[Dataset entries]

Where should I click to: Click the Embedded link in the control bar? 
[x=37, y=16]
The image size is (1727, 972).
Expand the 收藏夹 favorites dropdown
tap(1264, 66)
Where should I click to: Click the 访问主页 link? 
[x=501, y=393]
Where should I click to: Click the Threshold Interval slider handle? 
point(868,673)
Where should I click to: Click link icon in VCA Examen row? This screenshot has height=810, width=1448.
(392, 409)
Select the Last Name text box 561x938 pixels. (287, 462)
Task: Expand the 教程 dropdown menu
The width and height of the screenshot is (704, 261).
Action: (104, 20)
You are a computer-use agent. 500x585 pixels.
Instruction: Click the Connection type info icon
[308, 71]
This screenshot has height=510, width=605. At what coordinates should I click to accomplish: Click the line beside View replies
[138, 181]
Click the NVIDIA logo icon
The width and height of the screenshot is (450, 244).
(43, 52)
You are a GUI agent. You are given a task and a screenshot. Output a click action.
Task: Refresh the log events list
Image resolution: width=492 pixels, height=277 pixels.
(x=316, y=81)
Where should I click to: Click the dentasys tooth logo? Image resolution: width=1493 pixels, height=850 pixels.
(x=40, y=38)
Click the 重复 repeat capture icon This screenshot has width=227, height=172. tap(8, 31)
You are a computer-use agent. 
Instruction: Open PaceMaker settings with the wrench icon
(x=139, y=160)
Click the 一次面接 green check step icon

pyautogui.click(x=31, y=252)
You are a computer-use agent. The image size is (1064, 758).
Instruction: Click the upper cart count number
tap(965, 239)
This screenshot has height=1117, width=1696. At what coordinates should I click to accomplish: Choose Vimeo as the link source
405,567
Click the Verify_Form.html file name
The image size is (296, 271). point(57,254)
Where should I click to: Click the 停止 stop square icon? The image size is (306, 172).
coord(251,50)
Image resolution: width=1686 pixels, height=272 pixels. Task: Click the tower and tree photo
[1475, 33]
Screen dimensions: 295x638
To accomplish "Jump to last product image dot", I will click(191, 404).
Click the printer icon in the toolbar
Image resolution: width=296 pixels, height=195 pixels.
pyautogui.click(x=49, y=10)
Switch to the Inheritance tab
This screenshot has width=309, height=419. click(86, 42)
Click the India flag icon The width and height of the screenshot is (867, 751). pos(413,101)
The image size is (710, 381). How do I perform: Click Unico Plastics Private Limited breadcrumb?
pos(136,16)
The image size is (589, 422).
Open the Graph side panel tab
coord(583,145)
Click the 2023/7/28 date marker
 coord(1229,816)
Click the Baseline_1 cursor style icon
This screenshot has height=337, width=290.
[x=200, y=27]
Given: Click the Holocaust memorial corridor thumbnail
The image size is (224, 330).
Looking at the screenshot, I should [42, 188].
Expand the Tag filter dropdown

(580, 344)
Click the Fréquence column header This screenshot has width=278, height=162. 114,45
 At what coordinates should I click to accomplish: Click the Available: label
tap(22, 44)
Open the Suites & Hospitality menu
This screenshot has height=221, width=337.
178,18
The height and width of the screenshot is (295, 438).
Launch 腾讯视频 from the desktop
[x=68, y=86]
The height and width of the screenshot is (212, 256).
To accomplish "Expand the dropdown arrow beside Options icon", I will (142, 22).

» **SET TASK**: Present every line of the material above as a Markdown table with the columns Row and Line, numbering each row and leaving out blank lines.

» **TASK RESPONSE**:
| Row | Line |
|---|---|
| 1 | Where should I click to: Click the Embedded link in the control bar?  |
| 2 | [x=37, y=16] |
| 3 | The image size is (1727, 972). |
| 4 | Expand the 收藏夹 favorites dropdown |
| 5 | tap(1264, 66) |
| 6 | Where should I click to: Click the 访问主页 link?  |
| 7 | [x=501, y=393] |
| 8 | Where should I click to: Click the Threshold Interval slider handle?  |
| 9 | point(868,673) |
| 10 | Where should I click to: Click link icon in VCA Examen row? This screenshot has height=810, width=1448. |
| 11 | (392, 409) |
| 12 | Select the Last Name text box 561x938 pixels. (287, 462) |
| 13 | Task: Expand the 教程 dropdown menu |
| 14 | The width and height of the screenshot is (704, 261). |
| 15 | Action: (104, 20) |
| 16 | You are a computer-use agent. 500x585 pixels. |
| 17 | Instruction: Click the Connection type info icon |
| 18 | [308, 71] |
| 19 | This screenshot has height=510, width=605. At what coordinates should I click to accomplish: Click the line beside View replies |
| 20 | [138, 181] |
| 21 | Click the NVIDIA logo icon |
| 22 | The width and height of the screenshot is (450, 244). |
| 23 | (43, 52) |
| 24 | You are a GUI agent. You are given a task and a screenshot. Output a click action. |
| 25 | Task: Refresh the log events list |
| 26 | Image resolution: width=492 pixels, height=277 pixels. |
| 27 | (x=316, y=81) |
| 28 | Where should I click to: Click the dentasys tooth logo? Image resolution: width=1493 pixels, height=850 pixels. |
| 29 | (x=40, y=38) |
| 30 | Click the 重复 repeat capture icon This screenshot has width=227, height=172. tap(8, 31) |
| 31 | You are a computer-use agent.  |
| 32 | Instruction: Open PaceMaker settings with the wrench icon |
| 33 | (x=139, y=160) |
| 34 | Click the 一次面接 green check step icon |
| 35 | pyautogui.click(x=31, y=252) |
| 36 | You are a computer-use agent. The image size is (1064, 758). |
| 37 | Instruction: Click the upper cart count number |
| 38 | tap(965, 239) |
| 39 | This screenshot has height=1117, width=1696. At what coordinates should I click to accomplish: Choose Vimeo as the link source |
| 40 | 405,567 |
| 41 | Click the Verify_Form.html file name |
| 42 | The image size is (296, 271). point(57,254) |
| 43 | Where should I click to: Click the 停止 stop square icon? The image size is (306, 172). |
| 44 | coord(251,50) |
| 45 | Image resolution: width=1686 pixels, height=272 pixels. Task: Click the tower and tree photo |
| 46 | [1475, 33] |
| 47 | Screen dimensions: 295x638 |
| 48 | To accomplish "Jump to last product image dot", I will click(191, 404). |
| 49 | Click the printer icon in the toolbar |
| 50 | Image resolution: width=296 pixels, height=195 pixels. |
| 51 | pyautogui.click(x=49, y=10) |
| 52 | Switch to the Inheritance tab |
| 53 | This screenshot has width=309, height=419. click(86, 42) |
| 54 | Click the India flag icon The width and height of the screenshot is (867, 751). pos(413,101) |
| 55 | The image size is (710, 381). How do I perform: Click Unico Plastics Private Limited breadcrumb? |
| 56 | pos(136,16) |
| 57 | The image size is (589, 422). |
| 58 | Open the Graph side panel tab |
| 59 | coord(583,145) |
| 60 | Click the 2023/7/28 date marker |
| 61 |  coord(1229,816) |
| 62 | Click the Baseline_1 cursor style icon |
| 63 | This screenshot has height=337, width=290. |
| 64 | [x=200, y=27] |
| 65 | Given: Click the Holocaust memorial corridor thumbnail |
| 66 | The image size is (224, 330). |
| 67 | Looking at the screenshot, I should [42, 188]. |
| 68 | Expand the Tag filter dropdown |
| 69 | (580, 344) |
| 70 | Click the Fréquence column header This screenshot has width=278, height=162. 114,45 |
| 71 |  At what coordinates should I click to accomplish: Click the Available: label |
| 72 | tap(22, 44) |
| 73 | Open the Suites & Hospitality menu |
| 74 | This screenshot has height=221, width=337. |
| 75 | 178,18 |
| 76 | The height and width of the screenshot is (295, 438). |
| 77 | Launch 腾讯视频 from the desktop |
| 78 | [x=68, y=86] |
| 79 | The height and width of the screenshot is (212, 256). |
| 80 | To accomplish "Expand the dropdown arrow beside Options icon", I will (142, 22). |